• _Exercise aim_: Set down all of the data that follows, keeping every character.
(Records for the task begins)
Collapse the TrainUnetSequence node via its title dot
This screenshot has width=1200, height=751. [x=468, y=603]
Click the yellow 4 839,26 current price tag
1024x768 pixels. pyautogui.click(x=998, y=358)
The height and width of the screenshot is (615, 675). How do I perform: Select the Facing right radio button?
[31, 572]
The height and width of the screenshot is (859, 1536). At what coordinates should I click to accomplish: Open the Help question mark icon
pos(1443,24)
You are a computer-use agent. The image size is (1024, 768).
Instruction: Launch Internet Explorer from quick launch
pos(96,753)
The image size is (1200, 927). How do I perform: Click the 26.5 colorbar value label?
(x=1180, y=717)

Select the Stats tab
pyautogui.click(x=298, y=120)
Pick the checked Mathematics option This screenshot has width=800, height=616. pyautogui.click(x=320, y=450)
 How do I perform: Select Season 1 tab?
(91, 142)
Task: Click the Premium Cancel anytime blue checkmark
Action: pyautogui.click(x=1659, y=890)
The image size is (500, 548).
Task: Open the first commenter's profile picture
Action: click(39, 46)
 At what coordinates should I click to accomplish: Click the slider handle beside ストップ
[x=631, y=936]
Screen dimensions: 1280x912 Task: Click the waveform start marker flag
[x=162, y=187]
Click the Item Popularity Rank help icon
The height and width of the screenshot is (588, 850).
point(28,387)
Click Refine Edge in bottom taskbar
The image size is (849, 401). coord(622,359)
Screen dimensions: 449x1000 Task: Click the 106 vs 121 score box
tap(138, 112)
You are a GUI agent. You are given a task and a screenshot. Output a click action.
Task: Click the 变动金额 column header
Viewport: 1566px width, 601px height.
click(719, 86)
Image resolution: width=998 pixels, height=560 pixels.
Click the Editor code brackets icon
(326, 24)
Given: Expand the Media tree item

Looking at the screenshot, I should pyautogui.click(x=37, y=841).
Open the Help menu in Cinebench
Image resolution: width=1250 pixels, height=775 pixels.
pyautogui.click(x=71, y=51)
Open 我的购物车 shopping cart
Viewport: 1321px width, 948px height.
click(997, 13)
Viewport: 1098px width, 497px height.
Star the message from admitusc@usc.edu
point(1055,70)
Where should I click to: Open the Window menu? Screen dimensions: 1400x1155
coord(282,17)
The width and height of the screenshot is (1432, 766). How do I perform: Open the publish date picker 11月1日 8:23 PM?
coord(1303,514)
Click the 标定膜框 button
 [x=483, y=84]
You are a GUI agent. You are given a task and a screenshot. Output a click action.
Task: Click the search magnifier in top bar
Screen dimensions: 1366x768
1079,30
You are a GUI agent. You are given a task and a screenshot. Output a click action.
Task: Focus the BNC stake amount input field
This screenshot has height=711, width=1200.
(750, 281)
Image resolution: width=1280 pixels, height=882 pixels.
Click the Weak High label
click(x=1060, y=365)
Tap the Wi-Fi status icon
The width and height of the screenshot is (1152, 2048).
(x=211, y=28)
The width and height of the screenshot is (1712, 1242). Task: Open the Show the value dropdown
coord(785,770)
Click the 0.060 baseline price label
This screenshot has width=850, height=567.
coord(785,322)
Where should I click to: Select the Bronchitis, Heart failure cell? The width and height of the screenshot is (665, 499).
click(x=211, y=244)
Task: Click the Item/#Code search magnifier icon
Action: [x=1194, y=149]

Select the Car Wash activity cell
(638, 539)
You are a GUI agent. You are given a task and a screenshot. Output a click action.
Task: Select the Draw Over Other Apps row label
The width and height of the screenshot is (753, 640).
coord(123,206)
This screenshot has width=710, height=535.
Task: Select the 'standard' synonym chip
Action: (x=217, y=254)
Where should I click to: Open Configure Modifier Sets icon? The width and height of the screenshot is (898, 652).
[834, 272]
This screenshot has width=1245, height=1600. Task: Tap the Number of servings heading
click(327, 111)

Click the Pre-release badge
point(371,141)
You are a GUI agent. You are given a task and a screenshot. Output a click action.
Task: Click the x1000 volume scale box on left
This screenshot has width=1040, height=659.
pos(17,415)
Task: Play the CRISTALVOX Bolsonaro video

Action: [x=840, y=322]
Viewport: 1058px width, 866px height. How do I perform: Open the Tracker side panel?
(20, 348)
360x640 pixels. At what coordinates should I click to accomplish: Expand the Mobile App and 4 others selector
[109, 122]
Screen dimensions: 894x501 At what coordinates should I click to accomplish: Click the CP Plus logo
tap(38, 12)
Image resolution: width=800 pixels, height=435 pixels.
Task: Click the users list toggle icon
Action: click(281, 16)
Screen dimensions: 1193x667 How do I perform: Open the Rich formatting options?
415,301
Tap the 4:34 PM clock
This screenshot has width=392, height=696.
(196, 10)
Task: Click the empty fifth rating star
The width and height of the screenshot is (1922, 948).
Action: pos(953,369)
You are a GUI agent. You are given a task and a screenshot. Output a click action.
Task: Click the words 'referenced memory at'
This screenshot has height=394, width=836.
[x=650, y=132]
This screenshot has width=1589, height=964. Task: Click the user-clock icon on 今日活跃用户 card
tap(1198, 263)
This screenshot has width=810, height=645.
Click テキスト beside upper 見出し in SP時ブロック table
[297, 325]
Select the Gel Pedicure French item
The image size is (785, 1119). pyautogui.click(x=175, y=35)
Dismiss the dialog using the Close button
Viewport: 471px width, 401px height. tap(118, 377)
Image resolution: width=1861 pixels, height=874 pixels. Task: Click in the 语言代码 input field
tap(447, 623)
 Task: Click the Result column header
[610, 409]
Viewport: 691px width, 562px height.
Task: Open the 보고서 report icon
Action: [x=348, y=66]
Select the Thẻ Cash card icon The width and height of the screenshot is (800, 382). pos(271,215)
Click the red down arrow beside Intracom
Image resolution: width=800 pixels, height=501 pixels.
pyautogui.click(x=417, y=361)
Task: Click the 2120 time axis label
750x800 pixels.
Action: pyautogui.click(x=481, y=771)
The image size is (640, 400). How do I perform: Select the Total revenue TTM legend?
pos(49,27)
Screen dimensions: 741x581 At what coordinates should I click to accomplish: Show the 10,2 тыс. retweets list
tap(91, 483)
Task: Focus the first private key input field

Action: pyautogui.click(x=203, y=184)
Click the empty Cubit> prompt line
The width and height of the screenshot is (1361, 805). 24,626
(Records for the task ends)
• _Reply to the task_:
Collapse the TrainUnetSequence node via its title dot
This screenshot has width=1200, height=751. [x=468, y=603]
Click the yellow 4 839,26 current price tag
1024x768 pixels. pyautogui.click(x=998, y=358)
The height and width of the screenshot is (615, 675). How do I perform: Select the Facing right radio button?
[31, 572]
The height and width of the screenshot is (859, 1536). At what coordinates should I click to accomplish: Open the Help question mark icon
pos(1443,24)
You are a computer-use agent. The image size is (1024, 768).
Instruction: Launch Internet Explorer from quick launch
pos(96,753)
The image size is (1200, 927). How do I perform: Click the 26.5 colorbar value label?
(x=1180, y=717)

Select the Stats tab
pyautogui.click(x=298, y=120)
Pick the checked Mathematics option This screenshot has width=800, height=616. pyautogui.click(x=320, y=450)
 How do I perform: Select Season 1 tab?
(91, 142)
Task: Click the Premium Cancel anytime blue checkmark
Action: pyautogui.click(x=1659, y=890)
The image size is (500, 548).
Task: Open the first commenter's profile picture
Action: click(39, 46)
 At what coordinates should I click to accomplish: Click the slider handle beside ストップ
[x=631, y=936]
Screen dimensions: 1280x912 Task: Click the waveform start marker flag
[x=162, y=187]
Click the Item Popularity Rank help icon
The height and width of the screenshot is (588, 850).
point(28,387)
Click Refine Edge in bottom taskbar
The image size is (849, 401). coord(622,359)
Screen dimensions: 449x1000 Task: Click the 106 vs 121 score box
tap(138, 112)
You are a GUI agent. You are given a task and a screenshot. Output a click action.
Task: Click the 变动金额 column header
Viewport: 1566px width, 601px height.
click(719, 86)
Image resolution: width=998 pixels, height=560 pixels.
Click the Editor code brackets icon
(326, 24)
Given: Expand the Media tree item

Looking at the screenshot, I should pyautogui.click(x=37, y=841).
Open the Help menu in Cinebench
Image resolution: width=1250 pixels, height=775 pixels.
pyautogui.click(x=71, y=51)
Open 我的购物车 shopping cart
Viewport: 1321px width, 948px height.
click(997, 13)
Viewport: 1098px width, 497px height.
Star the message from admitusc@usc.edu
point(1055,70)
Where should I click to: Open the Window menu? Screen dimensions: 1400x1155
coord(282,17)
The width and height of the screenshot is (1432, 766). How do I perform: Open the publish date picker 11月1日 8:23 PM?
coord(1303,514)
Click the 标定膜框 button
 [x=483, y=84]
You are a GUI agent. You are given a task and a screenshot. Output a click action.
Task: Click the search magnifier in top bar
Screen dimensions: 1366x768
1079,30
You are a GUI agent. You are given a task and a screenshot. Output a click action.
Task: Focus the BNC stake amount input field
This screenshot has height=711, width=1200.
(750, 281)
Image resolution: width=1280 pixels, height=882 pixels.
Click the Weak High label
click(x=1060, y=365)
Tap the Wi-Fi status icon
The width and height of the screenshot is (1152, 2048).
(x=211, y=28)
The width and height of the screenshot is (1712, 1242). Task: Open the Show the value dropdown
coord(785,770)
Click the 0.060 baseline price label
This screenshot has width=850, height=567.
coord(785,322)
Where should I click to: Select the Bronchitis, Heart failure cell? The width and height of the screenshot is (665, 499).
click(x=211, y=244)
Task: Click the Item/#Code search magnifier icon
Action: [x=1194, y=149]

Select the Car Wash activity cell
(638, 539)
You are a GUI agent. You are given a task and a screenshot. Output a click action.
Task: Select the Draw Over Other Apps row label
The width and height of the screenshot is (753, 640).
coord(123,206)
This screenshot has width=710, height=535.
Task: Select the 'standard' synonym chip
Action: (x=217, y=254)
Where should I click to: Open Configure Modifier Sets icon? The width and height of the screenshot is (898, 652).
[834, 272]
This screenshot has width=1245, height=1600. Task: Tap the Number of servings heading
click(327, 111)

Click the Pre-release badge
point(371,141)
You are a GUI agent. You are given a task and a screenshot. Output a click action.
Task: Click the x1000 volume scale box on left
This screenshot has width=1040, height=659.
pos(17,415)
Task: Play the CRISTALVOX Bolsonaro video

Action: [x=840, y=322]
Viewport: 1058px width, 866px height. How do I perform: Open the Tracker side panel?
(20, 348)
360x640 pixels. At what coordinates should I click to accomplish: Expand the Mobile App and 4 others selector
[109, 122]
Screen dimensions: 894x501 At what coordinates should I click to accomplish: Click the CP Plus logo
tap(38, 12)
Image resolution: width=800 pixels, height=435 pixels.
Task: Click the users list toggle icon
Action: click(281, 16)
Screen dimensions: 1193x667 How do I perform: Open the Rich formatting options?
415,301
Tap the 4:34 PM clock
This screenshot has width=392, height=696.
(196, 10)
Task: Click the empty fifth rating star
The width and height of the screenshot is (1922, 948).
Action: pos(953,369)
You are a GUI agent. You are given a task and a screenshot. Output a click action.
Task: Click the words 'referenced memory at'
This screenshot has height=394, width=836.
[x=650, y=132]
This screenshot has width=1589, height=964. Task: Click the user-clock icon on 今日活跃用户 card
tap(1198, 263)
This screenshot has width=810, height=645.
Click テキスト beside upper 見出し in SP時ブロック table
[297, 325]
Select the Gel Pedicure French item
The image size is (785, 1119). pyautogui.click(x=175, y=35)
Dismiss the dialog using the Close button
Viewport: 471px width, 401px height. tap(118, 377)
Image resolution: width=1861 pixels, height=874 pixels. Task: Click in the 语言代码 input field
tap(447, 623)
 Task: Click the Result column header
[610, 409]
Viewport: 691px width, 562px height.
Task: Open the 보고서 report icon
Action: [x=348, y=66]
Select the Thẻ Cash card icon The width and height of the screenshot is (800, 382). pos(271,215)
Click the red down arrow beside Intracom
Image resolution: width=800 pixels, height=501 pixels.
pyautogui.click(x=417, y=361)
Task: Click the 2120 time axis label
750x800 pixels.
Action: pyautogui.click(x=481, y=771)
The image size is (640, 400). How do I perform: Select the Total revenue TTM legend?
pos(49,27)
Screen dimensions: 741x581 At what coordinates should I click to accomplish: Show the 10,2 тыс. retweets list
tap(91, 483)
Task: Focus the first private key input field

Action: pyautogui.click(x=203, y=184)
Click the empty Cubit> prompt line
The width and height of the screenshot is (1361, 805). 24,626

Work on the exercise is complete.